▶ [YOUR TASK] Rewrite the part of the architecture decision text below starting with "Sampling Configuration (Free" and going on through "production (10K errors/month)", putting "forward-compatible" in place of "future-proof".

##### DOCUMENT PASSAGE

SAST Compliant Static Application Security Testing
IaC Testing Compliant Infrastructure as Code security analysis
Malware Detection Compliant Detects malware in dependencies
Mobile Issues Compliant Mobile manifest file monitoring
SBOM Generation Active Software Bill of Materials for supply chain security

Rationale

  • Comprehensive coverage: Single platform covers multiple security domains
  • CI/CD integration: Automated scanning on every code change
  • SBOM generation: Critical for supply chain security and compliance
  • License compliance: Automated license validation prevents legal issues
  • Developer-friendly: Clear dashboards and actionable remediation guidance
  • Proactive detection: Continuous monitoring catches issues before production

Future Enhancements

  • Code Quality Analysis: Will be enabled in a subsequent phase to complement security scanning

Consequences

  • ✅ Continuous security visibility across the codebase
  • ✅ Automated vulnerability detection in dependencies
  • ✅ SBOM generation for supply chain transparency
  • ✅ License compliance validation
  • ✅ Secrets exposure prevention
  • ⚠️ Requires Aikido platform subscription
  • ⚠️ May flag false positives requiring triage

Alternatives Considered

Alternative Reason for Rejection
Snyk More expensive, less comprehensive for our needs
GitHub Advanced Security Limited to GitHub, not as comprehensive
Manual audits Not scalable, too slow for continuous delivery
Dependabot only Only covers dependency vulnerabilities, not comprehensive

ADR-016: Sentry Observability with OpenTelemetry ✅

Attribute Value
ID ADR-016
Status ✅ Implemented
Date 2026-01-10
Context Need comprehensive observability: error tracking, performance monitoring, distributed tracing

Decision

Use Sentry as the observability platform with an OpenTelemetry-first architecture for vendor neutrality.

Architecture

uml diagram

Implementation Details

Backend (NestJS):

  • @sentry/nestjs for error tracking and performance
  • @sentry/profiling-node for profiling
  • nestjs-pino for structured JSON logging
  • OpenTelemetry auto-instrumentation for Prisma queries
  • Global exception filter with Sentry capture
  • Logging interceptor with correlation IDs

Frontend (React):

  • @sentry/react for error tracking
  • Custom ErrorBoundary component with Sentry integration
  • Browser tracing for page navigation
  • User-friendly error fallback UI

Sampling Configuration (Free Tier Compatible): | Environment | Traces | Profiles | Errors | |-------------|--------|----------|--------| | Development | 100% | 100% | 100% | | Production | 10% | 10% | 100% |

Rationale

  • Sentry: Industry-leading error tracking with excellent stack trace support
  • OpenTelemetry: Vendor-neutral instrumentation standard, future-proof
  • Structured Logging: JSON logs enable log aggregation and searching
  • Correlation IDs: End-to-end request tracing across frontend and backend
  • Free Tier: Sufficient for small-scale production (10K errors/month)

##########
##### COLLECTED DATA

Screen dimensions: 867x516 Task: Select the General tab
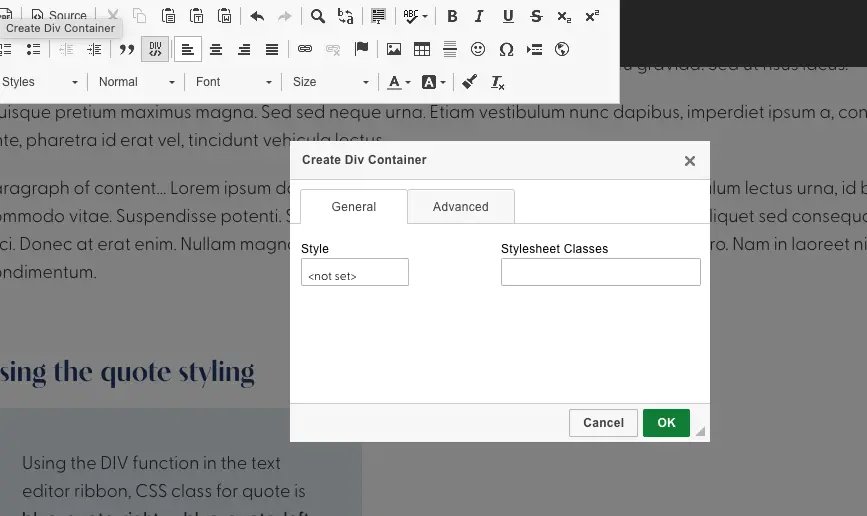pos(354,207)
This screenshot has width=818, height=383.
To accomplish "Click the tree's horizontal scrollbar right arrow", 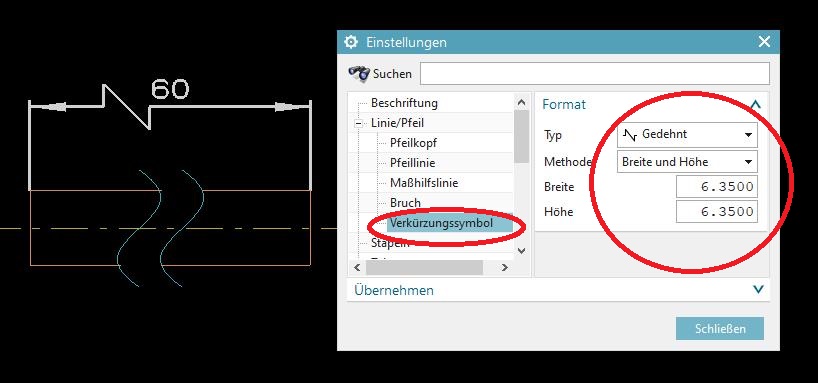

##########

▶ [WRITTEN REPLY]
Sampling Configuration (Free Tier Compatible): | Environment | Traces | Profiles | Errors | |-------------|--------|----------|--------| | Development | 100% | 100% | 100% | | Production | 10% | 10% | 100% |

Rationale

  • Sentry: Industry-leading error tracking with excellent stack trace support
  • OpenTelemetry: Vendor-neutral instrumentation standard, forward-compatible
  • Structured Logging: JSON logs enable log aggregation and searching
  • Correlation IDs: End-to-end request tracing across frontend and backend
  • Free Tier: Sufficient for small-scale production (10K errors/month)